======== Dataset excerpts

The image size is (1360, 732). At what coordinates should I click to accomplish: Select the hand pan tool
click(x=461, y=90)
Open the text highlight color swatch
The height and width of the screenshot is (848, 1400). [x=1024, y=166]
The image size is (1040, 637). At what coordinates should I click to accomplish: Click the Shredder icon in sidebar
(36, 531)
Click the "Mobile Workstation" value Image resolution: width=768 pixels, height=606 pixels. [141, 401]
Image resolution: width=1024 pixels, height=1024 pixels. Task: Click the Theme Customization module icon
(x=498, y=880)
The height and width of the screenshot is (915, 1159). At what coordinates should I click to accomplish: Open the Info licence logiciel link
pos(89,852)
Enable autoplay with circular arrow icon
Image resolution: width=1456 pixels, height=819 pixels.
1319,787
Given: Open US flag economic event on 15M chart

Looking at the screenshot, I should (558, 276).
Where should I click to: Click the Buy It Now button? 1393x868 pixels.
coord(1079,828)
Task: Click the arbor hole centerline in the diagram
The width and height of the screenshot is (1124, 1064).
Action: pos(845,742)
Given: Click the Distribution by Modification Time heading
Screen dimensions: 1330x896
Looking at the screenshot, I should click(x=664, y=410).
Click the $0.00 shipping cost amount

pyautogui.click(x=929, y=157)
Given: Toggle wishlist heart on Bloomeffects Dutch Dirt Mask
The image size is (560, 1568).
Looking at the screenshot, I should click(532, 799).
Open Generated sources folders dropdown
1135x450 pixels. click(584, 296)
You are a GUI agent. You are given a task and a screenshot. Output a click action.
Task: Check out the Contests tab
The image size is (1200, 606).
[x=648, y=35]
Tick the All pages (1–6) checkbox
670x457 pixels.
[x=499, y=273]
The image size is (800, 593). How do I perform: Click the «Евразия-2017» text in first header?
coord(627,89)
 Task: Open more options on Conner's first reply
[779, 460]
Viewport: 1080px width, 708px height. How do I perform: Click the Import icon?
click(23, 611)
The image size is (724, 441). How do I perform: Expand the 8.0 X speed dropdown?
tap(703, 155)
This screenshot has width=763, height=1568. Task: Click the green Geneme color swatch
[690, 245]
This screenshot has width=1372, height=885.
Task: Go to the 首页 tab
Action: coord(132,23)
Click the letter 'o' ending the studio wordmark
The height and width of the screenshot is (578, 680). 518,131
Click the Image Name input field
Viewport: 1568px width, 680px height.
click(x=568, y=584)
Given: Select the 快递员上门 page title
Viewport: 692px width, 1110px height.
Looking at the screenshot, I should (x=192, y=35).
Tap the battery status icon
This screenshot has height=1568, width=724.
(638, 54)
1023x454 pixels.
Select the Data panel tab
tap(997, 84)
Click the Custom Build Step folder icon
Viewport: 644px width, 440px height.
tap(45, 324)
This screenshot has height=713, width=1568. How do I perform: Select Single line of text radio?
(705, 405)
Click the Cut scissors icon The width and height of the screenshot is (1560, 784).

================

# What to do
Among the records above, a stretch begins at the line containing "The image size is (800, 593)." and ends at the line containing "1023x454 pixels.". Restate that stretch word for word, and nothing else.

# Written answer
The image size is (800, 593). How do I perform: Click the «Евразия-2017» text in first header?
coord(627,89)
 Task: Open more options on Conner's first reply
[779, 460]
Viewport: 1080px width, 708px height. How do I perform: Click the Import icon?
click(23, 611)
The image size is (724, 441). How do I perform: Expand the 8.0 X speed dropdown?
tap(703, 155)
This screenshot has width=763, height=1568. Task: Click the green Geneme color swatch
[690, 245]
This screenshot has width=1372, height=885.
Task: Go to the 首页 tab
Action: coord(132,23)
Click the letter 'o' ending the studio wordmark
The height and width of the screenshot is (578, 680). 518,131
Click the Image Name input field
Viewport: 1568px width, 680px height.
click(x=568, y=584)
Given: Select the 快递员上门 page title
Viewport: 692px width, 1110px height.
Looking at the screenshot, I should (x=192, y=35).
Tap the battery status icon
This screenshot has height=1568, width=724.
(638, 54)
1023x454 pixels.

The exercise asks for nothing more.